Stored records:
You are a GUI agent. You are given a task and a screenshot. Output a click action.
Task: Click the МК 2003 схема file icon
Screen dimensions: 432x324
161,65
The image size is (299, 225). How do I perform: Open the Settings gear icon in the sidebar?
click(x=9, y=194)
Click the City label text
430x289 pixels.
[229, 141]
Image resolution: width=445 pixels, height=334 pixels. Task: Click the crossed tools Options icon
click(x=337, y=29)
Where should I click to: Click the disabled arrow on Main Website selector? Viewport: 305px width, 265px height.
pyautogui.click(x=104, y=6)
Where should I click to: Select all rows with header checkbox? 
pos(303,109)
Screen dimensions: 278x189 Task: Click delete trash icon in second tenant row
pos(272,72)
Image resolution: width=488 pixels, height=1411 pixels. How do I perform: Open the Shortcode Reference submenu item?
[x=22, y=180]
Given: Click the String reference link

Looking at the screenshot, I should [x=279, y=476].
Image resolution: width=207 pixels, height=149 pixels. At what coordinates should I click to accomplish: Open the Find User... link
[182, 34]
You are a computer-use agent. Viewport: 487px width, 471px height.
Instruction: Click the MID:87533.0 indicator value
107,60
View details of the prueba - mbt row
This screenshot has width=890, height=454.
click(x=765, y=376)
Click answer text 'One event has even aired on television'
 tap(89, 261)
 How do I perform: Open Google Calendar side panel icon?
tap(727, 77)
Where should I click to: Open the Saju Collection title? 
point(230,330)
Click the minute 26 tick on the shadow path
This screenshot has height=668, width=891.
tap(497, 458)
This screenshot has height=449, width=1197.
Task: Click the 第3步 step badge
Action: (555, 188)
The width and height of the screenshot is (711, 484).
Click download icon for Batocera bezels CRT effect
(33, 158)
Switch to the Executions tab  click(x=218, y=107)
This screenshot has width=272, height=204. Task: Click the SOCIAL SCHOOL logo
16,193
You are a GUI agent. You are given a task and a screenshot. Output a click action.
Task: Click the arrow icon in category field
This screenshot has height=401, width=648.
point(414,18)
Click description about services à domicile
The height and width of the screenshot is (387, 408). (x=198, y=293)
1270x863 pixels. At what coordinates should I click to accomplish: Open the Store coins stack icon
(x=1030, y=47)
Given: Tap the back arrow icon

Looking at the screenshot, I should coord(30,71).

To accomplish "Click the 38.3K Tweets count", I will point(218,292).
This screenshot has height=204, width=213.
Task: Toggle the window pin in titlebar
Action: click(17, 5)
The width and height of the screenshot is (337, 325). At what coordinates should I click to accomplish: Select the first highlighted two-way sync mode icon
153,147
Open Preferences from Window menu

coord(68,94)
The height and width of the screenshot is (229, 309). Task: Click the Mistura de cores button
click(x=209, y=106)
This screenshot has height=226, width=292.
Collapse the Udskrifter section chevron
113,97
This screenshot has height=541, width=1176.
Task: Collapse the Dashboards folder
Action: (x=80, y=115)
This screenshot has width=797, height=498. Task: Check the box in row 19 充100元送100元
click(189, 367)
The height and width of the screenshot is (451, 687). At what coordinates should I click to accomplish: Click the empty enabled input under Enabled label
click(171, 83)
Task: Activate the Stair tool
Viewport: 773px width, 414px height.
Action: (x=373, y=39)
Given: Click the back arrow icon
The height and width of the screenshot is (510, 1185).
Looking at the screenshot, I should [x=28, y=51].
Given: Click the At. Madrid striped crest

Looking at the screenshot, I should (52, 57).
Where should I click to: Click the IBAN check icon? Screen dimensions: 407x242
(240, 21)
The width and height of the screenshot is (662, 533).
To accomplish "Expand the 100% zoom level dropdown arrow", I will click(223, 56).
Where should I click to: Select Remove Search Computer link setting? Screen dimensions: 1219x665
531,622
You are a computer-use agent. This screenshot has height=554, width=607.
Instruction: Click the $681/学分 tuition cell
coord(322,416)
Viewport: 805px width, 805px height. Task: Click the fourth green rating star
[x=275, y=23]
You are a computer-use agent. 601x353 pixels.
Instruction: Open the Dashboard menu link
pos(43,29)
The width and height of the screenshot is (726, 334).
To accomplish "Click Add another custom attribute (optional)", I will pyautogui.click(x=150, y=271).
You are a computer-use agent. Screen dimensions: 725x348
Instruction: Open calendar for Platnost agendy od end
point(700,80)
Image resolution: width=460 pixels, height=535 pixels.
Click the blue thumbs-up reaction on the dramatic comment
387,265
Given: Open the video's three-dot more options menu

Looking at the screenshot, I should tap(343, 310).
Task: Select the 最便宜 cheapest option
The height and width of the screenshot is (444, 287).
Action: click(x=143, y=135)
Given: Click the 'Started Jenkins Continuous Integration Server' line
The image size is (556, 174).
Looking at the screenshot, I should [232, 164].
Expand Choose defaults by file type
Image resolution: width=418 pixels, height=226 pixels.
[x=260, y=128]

• Problem requirements:
What lines in the entries above hold "agent"? Copy every one.

• The answer:
You are a GUI agent. You are given a task and a screenshot. Output a click action.
You are a computer-use agent. Viewport: 487px width, 471px height.
You are a GUI agent. You are given a task and a screenshot. Output a click action.
You are a computer-use agent. This screenshot has height=554, width=607.
You are a computer-use agent. 601x353 pixels.
You are a computer-use agent. Screen dimensions: 725x348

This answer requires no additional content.